Asian inspired Bei Lounge brings a new flare
Author: Andrew Coussens
Photographer: Emma Thompson
The word “bei” in Chinese means “cup,” a perfect signifies for Boise’s new Asian fusion lounge adjacent to Yen Ching, a longtime traditional Boise favorite. I’ve known Jeremy and Keri Chou, the owners of Bei Lounge, for several years now, so I was enthused to hear about their new establishment. I guessed that the lounge would offer a modern twist (on the rocks) to the revered culinary legacy that the Chou family started in 1986 with the restaurant Yen Ching. My first visit to Bei Lounge exceeded my expectations. As its Chinese name implies, Bei is an ideal place to enjoy an après work Asian-inspired signature martini or cocktail accompanied by a savory appetizer or two.
When Yen Ching first opened for business, Boise only had a handful of restaurants in the greater downtown area. My, how times have changed! Most Boiseans can probably instantly name their favorite Yen Ching dish: My all-time favorite was and is the spicy General’s Chicken. Boise has come a long way in three decades—and the restaurant scene is now much more competitive. I knew that if the Chou family waited this long to open a lounge attached by a door to their family’s restaurant, they had something truly special planned. It didn’t take long for my suspicions to be confirmed.
When I walked in the door, I instantly felt myself relax. The lounge itself is an inviting modern space with an open and airy feel.
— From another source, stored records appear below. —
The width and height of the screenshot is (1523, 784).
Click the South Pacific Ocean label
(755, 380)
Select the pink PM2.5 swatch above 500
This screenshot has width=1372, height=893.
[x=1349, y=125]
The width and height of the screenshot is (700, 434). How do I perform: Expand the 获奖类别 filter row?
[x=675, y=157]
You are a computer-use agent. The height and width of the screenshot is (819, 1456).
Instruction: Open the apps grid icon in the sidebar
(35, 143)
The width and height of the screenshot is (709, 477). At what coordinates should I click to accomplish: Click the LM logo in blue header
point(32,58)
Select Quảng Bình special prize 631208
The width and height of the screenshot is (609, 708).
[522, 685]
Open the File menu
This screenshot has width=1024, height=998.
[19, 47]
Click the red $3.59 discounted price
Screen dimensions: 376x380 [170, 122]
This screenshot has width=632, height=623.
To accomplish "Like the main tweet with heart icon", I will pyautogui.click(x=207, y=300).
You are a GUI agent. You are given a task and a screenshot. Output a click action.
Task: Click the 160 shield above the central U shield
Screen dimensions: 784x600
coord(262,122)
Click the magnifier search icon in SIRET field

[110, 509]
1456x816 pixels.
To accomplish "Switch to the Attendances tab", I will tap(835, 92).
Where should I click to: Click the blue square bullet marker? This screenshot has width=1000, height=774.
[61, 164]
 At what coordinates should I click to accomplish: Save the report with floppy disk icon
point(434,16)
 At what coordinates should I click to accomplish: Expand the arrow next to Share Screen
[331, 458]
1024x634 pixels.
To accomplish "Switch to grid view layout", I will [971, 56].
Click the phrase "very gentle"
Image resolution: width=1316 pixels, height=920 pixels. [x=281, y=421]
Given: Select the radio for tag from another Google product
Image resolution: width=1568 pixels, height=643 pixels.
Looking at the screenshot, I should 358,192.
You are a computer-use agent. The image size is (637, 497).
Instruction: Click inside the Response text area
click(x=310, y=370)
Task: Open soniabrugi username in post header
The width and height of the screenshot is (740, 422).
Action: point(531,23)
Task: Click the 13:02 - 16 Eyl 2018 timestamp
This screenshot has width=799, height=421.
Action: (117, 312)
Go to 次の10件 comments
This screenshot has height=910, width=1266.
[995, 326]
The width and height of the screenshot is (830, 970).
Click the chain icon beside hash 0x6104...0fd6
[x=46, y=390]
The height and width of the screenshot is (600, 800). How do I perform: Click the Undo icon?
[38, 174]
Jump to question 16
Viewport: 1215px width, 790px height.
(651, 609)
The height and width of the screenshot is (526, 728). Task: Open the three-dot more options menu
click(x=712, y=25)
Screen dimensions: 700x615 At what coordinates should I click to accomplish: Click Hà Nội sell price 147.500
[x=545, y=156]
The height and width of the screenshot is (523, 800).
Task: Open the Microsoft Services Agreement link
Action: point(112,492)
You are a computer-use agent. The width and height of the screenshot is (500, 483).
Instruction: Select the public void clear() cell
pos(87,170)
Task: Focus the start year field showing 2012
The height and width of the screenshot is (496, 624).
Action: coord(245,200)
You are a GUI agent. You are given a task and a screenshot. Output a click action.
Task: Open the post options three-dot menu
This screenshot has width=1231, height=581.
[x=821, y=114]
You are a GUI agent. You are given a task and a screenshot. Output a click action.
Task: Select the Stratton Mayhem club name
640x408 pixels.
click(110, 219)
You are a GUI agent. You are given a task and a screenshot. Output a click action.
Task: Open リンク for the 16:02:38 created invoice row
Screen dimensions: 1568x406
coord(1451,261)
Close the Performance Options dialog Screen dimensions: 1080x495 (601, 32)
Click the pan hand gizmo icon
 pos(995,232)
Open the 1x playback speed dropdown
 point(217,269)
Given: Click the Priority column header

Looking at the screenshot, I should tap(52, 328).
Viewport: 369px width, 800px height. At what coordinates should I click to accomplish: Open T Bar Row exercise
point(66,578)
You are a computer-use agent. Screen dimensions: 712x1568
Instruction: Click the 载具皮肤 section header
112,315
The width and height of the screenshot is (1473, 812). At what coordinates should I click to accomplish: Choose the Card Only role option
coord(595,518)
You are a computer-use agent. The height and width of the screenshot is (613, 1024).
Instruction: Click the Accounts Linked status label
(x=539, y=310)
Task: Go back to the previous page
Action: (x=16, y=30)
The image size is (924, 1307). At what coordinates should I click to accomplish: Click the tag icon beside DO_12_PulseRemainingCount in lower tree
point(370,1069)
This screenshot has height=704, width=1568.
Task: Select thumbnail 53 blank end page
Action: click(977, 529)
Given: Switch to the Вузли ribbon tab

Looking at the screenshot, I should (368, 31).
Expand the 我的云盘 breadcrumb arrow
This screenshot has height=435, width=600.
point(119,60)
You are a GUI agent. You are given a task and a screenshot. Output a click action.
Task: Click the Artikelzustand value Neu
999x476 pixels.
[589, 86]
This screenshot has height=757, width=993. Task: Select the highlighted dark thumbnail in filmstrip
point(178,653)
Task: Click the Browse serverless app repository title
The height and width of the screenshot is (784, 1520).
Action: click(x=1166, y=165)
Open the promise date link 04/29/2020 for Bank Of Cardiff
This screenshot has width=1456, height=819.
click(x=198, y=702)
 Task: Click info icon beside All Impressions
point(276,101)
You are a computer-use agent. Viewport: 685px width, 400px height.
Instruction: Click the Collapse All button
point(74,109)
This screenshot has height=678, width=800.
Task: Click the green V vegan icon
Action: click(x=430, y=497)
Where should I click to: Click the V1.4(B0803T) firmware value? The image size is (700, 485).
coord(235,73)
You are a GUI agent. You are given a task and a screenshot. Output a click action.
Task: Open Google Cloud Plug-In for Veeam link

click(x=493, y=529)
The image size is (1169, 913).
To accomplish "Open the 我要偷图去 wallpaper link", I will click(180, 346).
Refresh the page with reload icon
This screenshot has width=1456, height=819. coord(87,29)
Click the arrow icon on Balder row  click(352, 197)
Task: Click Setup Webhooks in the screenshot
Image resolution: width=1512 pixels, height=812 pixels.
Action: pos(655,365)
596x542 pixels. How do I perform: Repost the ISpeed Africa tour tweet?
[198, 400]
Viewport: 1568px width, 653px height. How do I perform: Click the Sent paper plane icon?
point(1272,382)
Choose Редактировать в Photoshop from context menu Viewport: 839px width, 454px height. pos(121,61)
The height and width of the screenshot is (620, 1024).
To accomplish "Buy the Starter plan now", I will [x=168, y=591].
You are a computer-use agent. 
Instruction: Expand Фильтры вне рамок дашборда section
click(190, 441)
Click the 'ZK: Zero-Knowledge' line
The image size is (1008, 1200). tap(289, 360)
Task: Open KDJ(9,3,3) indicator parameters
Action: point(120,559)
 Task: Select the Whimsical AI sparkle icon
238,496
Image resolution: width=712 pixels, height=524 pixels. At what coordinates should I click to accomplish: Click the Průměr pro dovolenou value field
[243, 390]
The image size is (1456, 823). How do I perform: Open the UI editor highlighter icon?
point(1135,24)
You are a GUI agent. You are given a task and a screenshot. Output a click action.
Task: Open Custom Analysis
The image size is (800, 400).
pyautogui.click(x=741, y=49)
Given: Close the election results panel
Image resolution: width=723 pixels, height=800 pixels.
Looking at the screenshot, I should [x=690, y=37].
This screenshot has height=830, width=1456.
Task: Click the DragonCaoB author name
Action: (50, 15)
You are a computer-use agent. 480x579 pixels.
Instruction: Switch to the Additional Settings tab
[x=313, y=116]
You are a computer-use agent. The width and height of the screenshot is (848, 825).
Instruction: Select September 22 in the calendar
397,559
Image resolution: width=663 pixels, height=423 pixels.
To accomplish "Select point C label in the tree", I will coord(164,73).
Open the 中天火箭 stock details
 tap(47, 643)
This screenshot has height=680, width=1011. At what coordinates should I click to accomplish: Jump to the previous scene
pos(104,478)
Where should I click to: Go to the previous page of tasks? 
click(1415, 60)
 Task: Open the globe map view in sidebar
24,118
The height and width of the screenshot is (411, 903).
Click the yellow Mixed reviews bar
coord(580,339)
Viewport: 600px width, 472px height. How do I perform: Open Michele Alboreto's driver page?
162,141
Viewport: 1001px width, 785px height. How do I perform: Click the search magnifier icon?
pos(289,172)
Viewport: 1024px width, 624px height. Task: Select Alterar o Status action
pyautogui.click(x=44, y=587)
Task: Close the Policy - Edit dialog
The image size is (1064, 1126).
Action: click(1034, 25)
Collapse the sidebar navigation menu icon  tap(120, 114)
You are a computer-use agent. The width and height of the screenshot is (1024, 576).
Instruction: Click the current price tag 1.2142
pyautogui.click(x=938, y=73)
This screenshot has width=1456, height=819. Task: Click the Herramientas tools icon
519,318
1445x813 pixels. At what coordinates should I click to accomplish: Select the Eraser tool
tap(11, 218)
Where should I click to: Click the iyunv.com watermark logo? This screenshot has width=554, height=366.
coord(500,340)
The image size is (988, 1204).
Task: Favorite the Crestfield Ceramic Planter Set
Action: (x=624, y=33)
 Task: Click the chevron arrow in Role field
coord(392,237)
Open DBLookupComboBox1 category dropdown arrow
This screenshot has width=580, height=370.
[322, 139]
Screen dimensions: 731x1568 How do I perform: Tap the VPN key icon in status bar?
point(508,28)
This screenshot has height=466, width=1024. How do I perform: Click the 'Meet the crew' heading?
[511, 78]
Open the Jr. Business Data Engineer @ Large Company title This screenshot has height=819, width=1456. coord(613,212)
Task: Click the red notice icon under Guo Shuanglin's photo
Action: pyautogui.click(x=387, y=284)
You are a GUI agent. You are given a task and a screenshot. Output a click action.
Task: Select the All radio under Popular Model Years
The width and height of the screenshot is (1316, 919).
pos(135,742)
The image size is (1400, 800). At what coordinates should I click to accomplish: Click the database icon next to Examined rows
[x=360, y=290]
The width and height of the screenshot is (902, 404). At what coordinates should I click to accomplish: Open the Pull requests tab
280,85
The colors are soothing with bamboo accented walls and surfaces. Light streams in through the large windows facing Ninth Street, and the décor has clean simple lines with a minimalist Asian theme. It’s a relaxed and relaxing place to wait for a table at Yen Ching next door, or to visit as a destination on its own.
Bei Lounge prides itself on crafting signature martinis and cocktails, often with a local theme. One of the bartenders, Annemarie, developed a gin martini called the Greenbelt in honor of the 50th anniversary of the construction and unveiling of Boise’s treasured river paths. Just like the name, the drink is green, earthy, and quite refreshing. It’s made with Bombay Gin, celery and lime juice, house made simple syrup, and mint strained into a martini glass. In addition to specialties like the Greenbelt, Bei has eight other martinis and cocktails, each exhibiting their own unique and exciting flavors. A full bar allows patrons to enjoy their favorite drink, even if it isn’t on the menu.
I was pleasantly surprised to learn that some of the dishes on Bei’s menu were inspired by old family recipes. The appetizers on the menu were very distinctive, which made it hard to choose just one. When I visited the lounge, Keri recommended one of her favorites called the Bibimbap Bowl. She told me that Jeremy’s mother, affectionally called Nai Nai by her family (which also is Chinese for “grandmother”), inspired the dish. When the server brought the bowl to my table, it was clear that this wasn’t your ordinary appetizer. The bowl is a wonderful blend of hot and cold ingredients including vegetables, tasty bulgogi, and a fried egg all stacked around the rim of the bowl and presented over white rice. The best part of the Bibimbap Bowl was the fermented red bean sauce, which added the perfect amount of heat to the dish.